Adefovir did not alter the pharmacokinetics of lamivudine, trimethoprim/sulfamethoxazole, acetaminophen, tenofovir disoproxil fumarate, ibuprofen, enteric coated didanosine (didanosine EC), or tacrolimus. The evaluation of the effect of adefovir on the pharmacokinetics of pegylated interferon α-2a was inconclusive due to the high variability of pegylated interferon alpha-2a.

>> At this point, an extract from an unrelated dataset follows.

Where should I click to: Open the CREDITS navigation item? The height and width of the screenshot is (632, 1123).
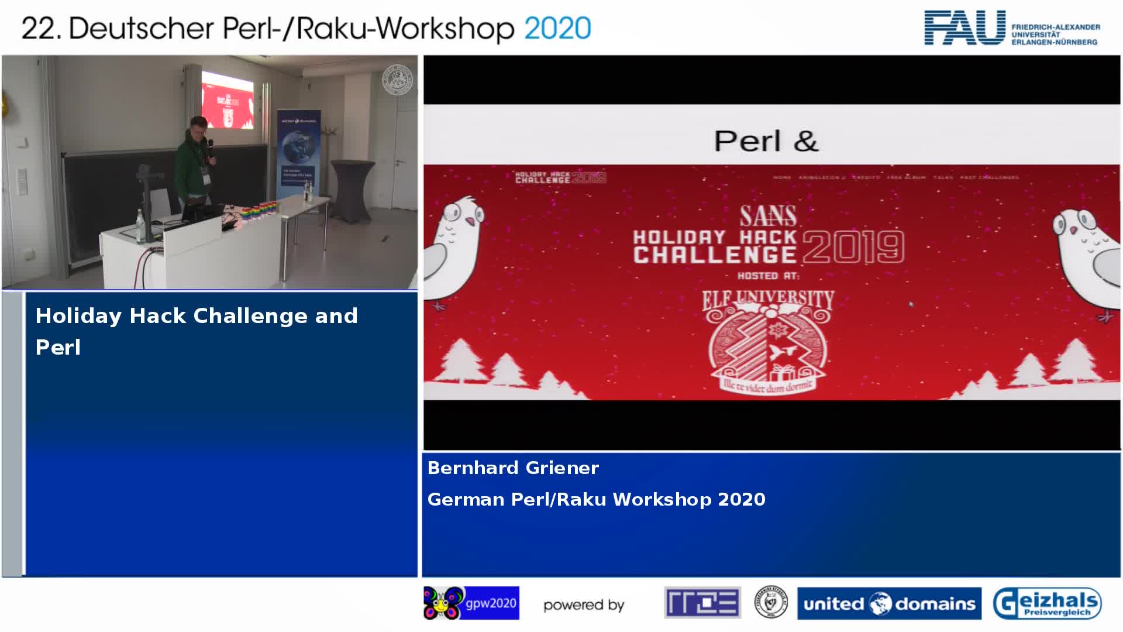(x=866, y=177)
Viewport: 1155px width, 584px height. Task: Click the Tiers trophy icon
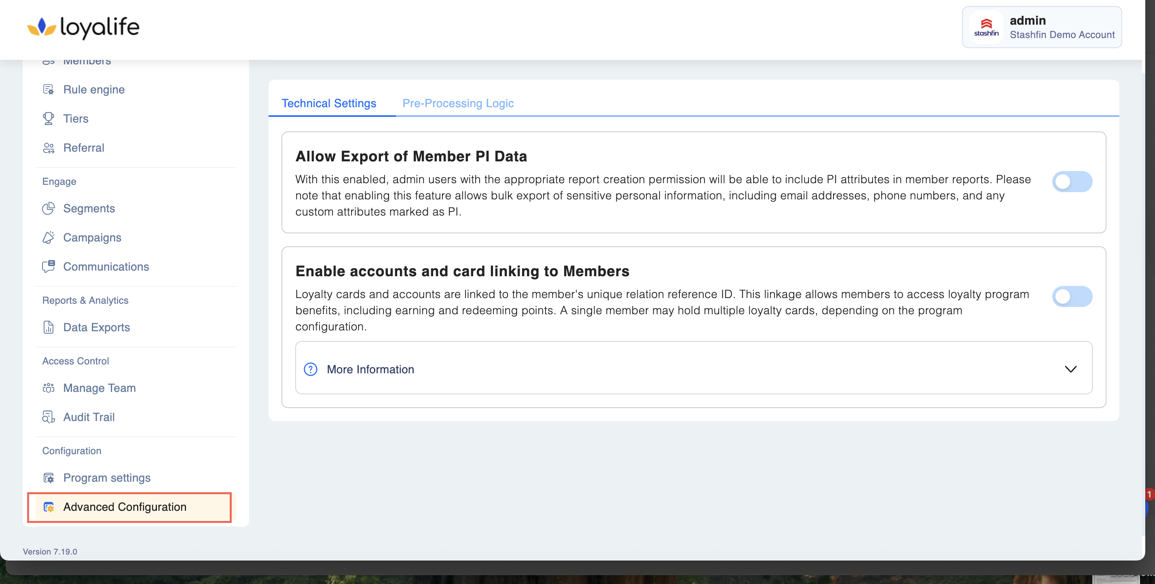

The pharmacokinetics of adefovir were unchanged when HEPSERA was coadministered with lamivudine, trimethoprim/sulfamethoxazole, acetaminophen, tenofovir disoproxil fumarate, didanosine EC, tacrolimus (based on cross study comparison), and pegylated interferon α-2a. When HEPSERA was coadministered with ibuprofen (800 mg three times daily) increases in adefovir Cmax (33%), AUC (23%) and urinary recovery were observed. This increase appears to be due to higher oral bioavailability, not a reduction in renal clearance of adefovir.